After reducing hospital readmissions, hospitals have taken steps to improve in-hospital and after-hospital care.

HealthDay News — Reducing hospital readmission rates for acute myocardial infarction, heart failure, and pneumonia didn't increase mortality rates, according to a study published in the the Journal of the American Medical Association.1

As part of the Affordable Care Act, US hospitals face significant financial penalties if they have too many readmissions. Since enactment of the health care law, readmission rates within 30 days after patient discharge have been significantly reduced. To find out how that might affect mortality rates, researchers analyzed data on Medicare patients hospitalized for acute myocardial infarction, heart failure, or pneumonia between 2008 and 2014.

Reductions in readmissions among these patients did not lead to higher mortality rates, and may even have lowered death rates, according to the researchers. One reason might be that hospitals have taken steps to improve in-hospital and after-hospital care. Such measures include better preparing patients and families for discharge, more timely follow-up, and improved communication with outpatient health care providers, the investigators said.

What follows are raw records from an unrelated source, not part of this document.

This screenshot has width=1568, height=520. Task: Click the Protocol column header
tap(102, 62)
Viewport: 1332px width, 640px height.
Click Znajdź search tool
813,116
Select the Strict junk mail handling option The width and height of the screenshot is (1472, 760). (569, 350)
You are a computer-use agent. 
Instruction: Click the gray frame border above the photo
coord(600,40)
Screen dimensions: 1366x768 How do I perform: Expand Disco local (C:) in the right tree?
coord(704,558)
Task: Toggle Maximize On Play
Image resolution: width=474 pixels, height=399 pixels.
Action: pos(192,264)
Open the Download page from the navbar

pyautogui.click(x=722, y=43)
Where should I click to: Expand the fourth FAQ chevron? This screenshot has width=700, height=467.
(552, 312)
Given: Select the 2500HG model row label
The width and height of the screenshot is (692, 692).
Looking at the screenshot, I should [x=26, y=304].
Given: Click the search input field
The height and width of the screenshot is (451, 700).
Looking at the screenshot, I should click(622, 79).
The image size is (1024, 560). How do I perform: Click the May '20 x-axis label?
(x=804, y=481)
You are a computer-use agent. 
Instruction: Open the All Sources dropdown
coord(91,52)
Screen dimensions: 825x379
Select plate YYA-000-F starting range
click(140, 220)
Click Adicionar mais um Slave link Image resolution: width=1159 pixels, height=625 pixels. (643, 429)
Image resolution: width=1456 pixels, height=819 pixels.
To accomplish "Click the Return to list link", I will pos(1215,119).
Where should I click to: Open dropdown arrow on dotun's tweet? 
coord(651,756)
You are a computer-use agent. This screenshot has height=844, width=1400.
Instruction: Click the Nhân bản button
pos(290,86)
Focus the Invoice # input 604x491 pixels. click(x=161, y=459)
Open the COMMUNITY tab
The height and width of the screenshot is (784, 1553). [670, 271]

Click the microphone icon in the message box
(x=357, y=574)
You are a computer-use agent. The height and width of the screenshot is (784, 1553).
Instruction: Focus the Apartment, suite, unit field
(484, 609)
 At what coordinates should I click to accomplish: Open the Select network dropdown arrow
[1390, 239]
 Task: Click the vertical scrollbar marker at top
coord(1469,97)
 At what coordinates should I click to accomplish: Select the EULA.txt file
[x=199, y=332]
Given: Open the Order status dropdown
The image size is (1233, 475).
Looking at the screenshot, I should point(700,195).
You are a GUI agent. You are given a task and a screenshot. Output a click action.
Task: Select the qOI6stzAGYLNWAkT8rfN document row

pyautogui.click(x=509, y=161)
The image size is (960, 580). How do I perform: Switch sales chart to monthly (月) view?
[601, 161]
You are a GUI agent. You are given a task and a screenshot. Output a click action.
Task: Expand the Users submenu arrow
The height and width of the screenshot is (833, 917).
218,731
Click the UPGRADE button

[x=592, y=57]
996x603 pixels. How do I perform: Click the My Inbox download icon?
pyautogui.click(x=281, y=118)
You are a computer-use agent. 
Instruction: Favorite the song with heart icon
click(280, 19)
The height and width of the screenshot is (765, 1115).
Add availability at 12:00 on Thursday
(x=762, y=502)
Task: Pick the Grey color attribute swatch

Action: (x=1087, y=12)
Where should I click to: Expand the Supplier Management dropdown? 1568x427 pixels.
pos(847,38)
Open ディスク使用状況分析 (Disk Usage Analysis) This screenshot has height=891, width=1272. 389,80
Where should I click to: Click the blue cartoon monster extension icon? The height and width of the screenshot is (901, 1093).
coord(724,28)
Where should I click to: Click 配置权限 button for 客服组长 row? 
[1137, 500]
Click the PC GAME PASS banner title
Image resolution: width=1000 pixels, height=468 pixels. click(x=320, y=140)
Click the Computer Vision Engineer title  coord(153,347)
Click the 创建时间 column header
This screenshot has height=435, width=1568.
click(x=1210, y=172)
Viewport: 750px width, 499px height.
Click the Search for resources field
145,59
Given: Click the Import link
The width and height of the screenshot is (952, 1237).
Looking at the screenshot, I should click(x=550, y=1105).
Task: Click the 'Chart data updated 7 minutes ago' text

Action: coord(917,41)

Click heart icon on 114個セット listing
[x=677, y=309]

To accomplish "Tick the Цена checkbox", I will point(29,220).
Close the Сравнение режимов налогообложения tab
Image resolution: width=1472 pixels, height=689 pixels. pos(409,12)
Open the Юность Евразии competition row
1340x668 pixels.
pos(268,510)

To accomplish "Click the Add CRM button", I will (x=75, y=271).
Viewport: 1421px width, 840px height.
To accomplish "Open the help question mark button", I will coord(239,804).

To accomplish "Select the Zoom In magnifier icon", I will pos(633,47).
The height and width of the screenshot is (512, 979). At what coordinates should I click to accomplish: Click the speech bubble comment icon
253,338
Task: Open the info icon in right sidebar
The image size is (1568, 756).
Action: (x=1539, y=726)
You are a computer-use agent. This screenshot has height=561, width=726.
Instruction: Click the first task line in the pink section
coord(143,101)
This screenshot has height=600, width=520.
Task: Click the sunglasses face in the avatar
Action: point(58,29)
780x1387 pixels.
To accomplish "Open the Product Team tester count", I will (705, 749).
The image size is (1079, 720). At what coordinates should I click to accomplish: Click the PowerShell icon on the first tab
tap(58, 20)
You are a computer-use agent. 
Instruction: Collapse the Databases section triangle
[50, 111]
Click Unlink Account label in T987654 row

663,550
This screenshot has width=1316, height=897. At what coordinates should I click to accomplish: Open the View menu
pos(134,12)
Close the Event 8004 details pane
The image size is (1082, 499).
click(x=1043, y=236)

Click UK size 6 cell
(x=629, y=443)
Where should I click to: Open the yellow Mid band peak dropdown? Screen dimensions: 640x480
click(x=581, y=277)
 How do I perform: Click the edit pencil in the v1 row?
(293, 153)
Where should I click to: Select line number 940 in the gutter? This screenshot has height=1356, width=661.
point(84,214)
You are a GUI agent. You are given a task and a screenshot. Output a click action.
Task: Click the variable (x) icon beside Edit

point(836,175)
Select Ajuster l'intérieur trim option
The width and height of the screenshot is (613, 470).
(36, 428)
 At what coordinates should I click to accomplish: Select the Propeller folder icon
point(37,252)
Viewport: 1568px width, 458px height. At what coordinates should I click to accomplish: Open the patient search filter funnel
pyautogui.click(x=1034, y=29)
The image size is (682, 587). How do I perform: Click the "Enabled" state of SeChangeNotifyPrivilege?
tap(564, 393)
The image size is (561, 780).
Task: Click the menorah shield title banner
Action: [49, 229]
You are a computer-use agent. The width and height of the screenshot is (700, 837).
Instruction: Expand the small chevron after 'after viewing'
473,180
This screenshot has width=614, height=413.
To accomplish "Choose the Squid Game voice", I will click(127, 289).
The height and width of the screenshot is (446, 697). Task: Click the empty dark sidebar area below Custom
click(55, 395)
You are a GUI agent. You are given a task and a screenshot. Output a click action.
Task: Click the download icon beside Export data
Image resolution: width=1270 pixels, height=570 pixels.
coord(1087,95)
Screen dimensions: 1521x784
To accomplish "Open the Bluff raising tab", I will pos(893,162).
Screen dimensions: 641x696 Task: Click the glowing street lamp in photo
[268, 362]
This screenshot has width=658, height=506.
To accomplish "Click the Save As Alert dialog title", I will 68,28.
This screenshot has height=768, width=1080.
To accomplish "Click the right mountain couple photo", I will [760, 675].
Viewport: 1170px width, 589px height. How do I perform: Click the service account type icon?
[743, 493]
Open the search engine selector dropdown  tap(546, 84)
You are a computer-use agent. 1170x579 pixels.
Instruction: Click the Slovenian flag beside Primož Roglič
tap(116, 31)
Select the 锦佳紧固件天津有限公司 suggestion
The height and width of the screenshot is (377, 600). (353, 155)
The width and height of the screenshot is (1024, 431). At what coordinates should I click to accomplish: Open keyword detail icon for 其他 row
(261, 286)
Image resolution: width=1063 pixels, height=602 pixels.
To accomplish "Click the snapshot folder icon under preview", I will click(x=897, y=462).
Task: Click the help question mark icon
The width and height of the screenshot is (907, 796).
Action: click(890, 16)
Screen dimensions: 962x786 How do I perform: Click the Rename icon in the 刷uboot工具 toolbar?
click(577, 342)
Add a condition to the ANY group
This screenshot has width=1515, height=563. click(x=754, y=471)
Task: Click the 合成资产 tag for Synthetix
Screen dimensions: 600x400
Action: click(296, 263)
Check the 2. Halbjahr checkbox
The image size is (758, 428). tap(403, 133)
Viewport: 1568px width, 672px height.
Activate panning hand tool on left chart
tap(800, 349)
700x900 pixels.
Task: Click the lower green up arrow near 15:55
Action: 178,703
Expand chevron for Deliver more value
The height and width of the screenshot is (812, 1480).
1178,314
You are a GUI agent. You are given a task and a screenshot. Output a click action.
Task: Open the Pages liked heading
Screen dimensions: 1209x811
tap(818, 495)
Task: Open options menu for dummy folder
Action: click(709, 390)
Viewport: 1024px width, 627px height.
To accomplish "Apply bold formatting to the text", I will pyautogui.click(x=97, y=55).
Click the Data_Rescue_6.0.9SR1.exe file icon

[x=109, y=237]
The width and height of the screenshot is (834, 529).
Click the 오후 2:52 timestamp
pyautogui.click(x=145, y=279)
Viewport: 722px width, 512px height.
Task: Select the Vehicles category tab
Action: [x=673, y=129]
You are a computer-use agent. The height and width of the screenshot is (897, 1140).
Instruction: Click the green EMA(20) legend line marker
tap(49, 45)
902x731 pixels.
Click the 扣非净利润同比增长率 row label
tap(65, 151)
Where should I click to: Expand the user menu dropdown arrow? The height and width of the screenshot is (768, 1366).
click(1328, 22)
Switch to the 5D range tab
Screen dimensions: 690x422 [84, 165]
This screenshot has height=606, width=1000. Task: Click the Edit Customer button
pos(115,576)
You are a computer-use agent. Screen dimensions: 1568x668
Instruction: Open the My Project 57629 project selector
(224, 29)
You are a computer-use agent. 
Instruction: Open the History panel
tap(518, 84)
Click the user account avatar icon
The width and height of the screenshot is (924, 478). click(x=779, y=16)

"Our study validates that the national focus on readmissions improved outcomes without causing unintended harm," senior author Harlan Krumholz, MD, a professor of cardiology at Yale University in New Haven, Connecticut, said in a university news release. "Thousands and thousands of readmissions are being avoided every year without any evidence of people being harmed. That is a victory of improving the quality of care."

Reference

  1. Dharmarajan K, Wang Y, Lin Z, Normand ST, Ross JS, Horwitz LI, et al. "Association of changing hospital readmission rates with mortality rates after hospital discharge." JAMA. 2017; 318(2):270-278. doi: 10.1001/jama.2017.8444.